--- 読む文章 ---

上達の指南

呉清源師の「生涯一局」

(4)時代と共に変化する定石

(寄稿連載 2009/03/31読売新聞掲載)

 雁金準一先生は本因坊秀栄のお弟子で、棋界の長老でしたが、日本棋院に属さず、普段はなかなか打っていただく機会がありませんでした。たまたま私が読売新聞の棋戦で九連勝したので、新聞社が特別に企画して打っていただけました。
 「実戦譜」の白6までは昔からのごく普通の定石で、黒は先手で治まれるので不満はないとされています。しかし白4で「参考図1」のような打ち方もあります。当時、白は隅に封鎖され、よくないと思われていましたが、今では白の梅鉢が好形で、後に外側の黒が攻められる可能性があり、白の方がむしろ面白いと考え方が変わってきました。
 また今は「実戦譜」の黒7で、「参考図2」の黒1と白2を交換してから黒3と開き詰めるのが手順を尽くしているとされるようになりました。単に黒3とすると白Aの好点を打たれます。
 なお、「参考図2」の白2で「参考図3」の1、3と出切るのは、白が無理です。黒6の後、白は上辺を渡らねばならず、黒Aと切られてしまいますから。

--- 資料 ---

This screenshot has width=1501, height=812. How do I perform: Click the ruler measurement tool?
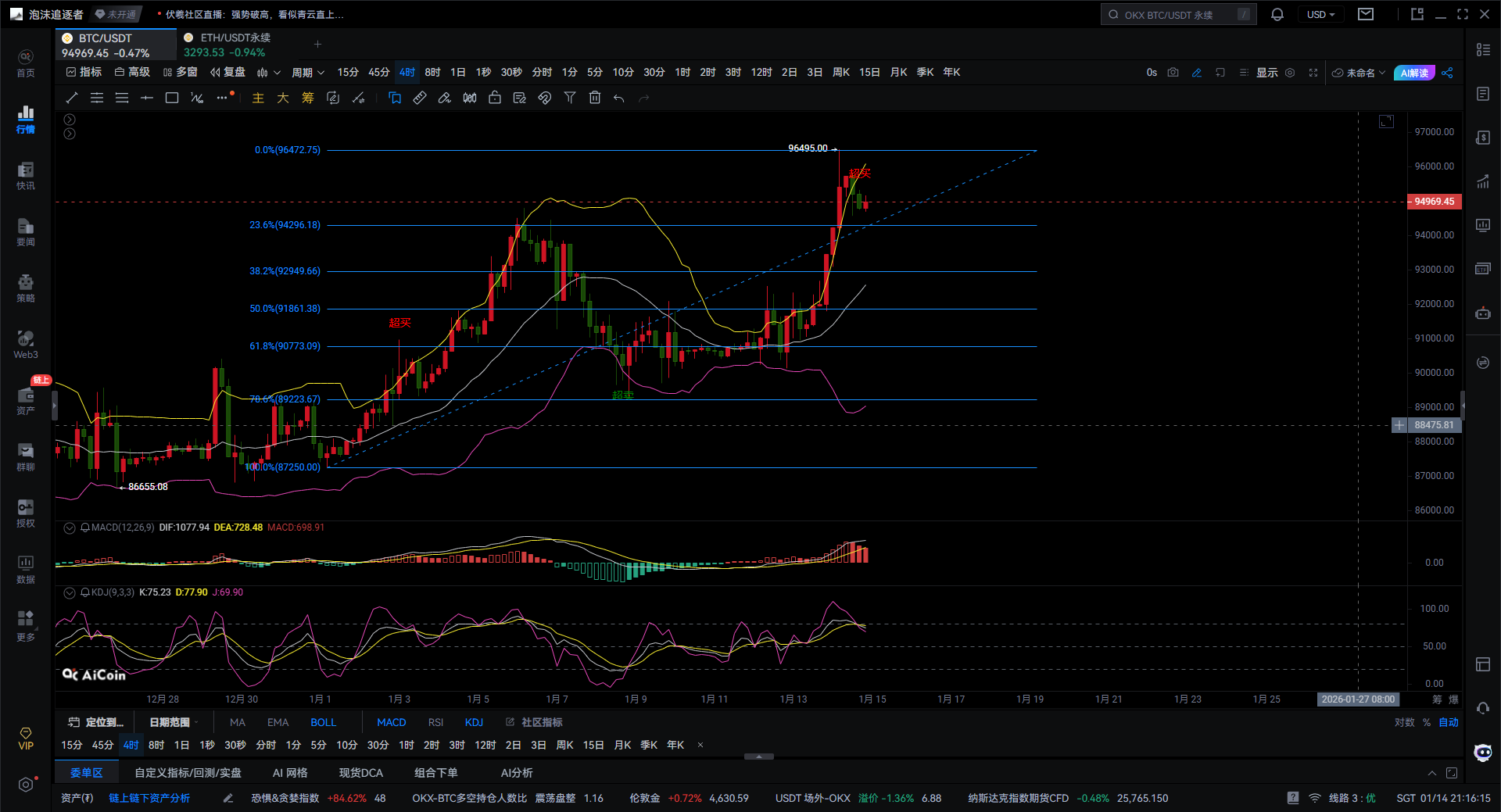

---

● **取り組む課題**
A. 読む文章によると、雁金準一先生は誰の弟子か。
B. 次の(i)〜(iii)が読む文章の内容と合うかどうかを、はいかいいえで答え、判断の根拠となる語句を本文から引用せよ。
(i) 雁金準一先生は日本棋院に属していた。
(ii) 雁金準一先生との対局は、新聞社が特別に企画したものだった。
(iii) 「参考図3」の1、3と出切る打ち方は、黒が無理である。

● **課題の解答**
A. 本因坊秀栄の弟子である。

B.
(i) いいえ。「日本棋院に属さず」
(ii) はい。「新聞社が特別に企画して打っていただけました」
(iii) いいえ。「白が無理です」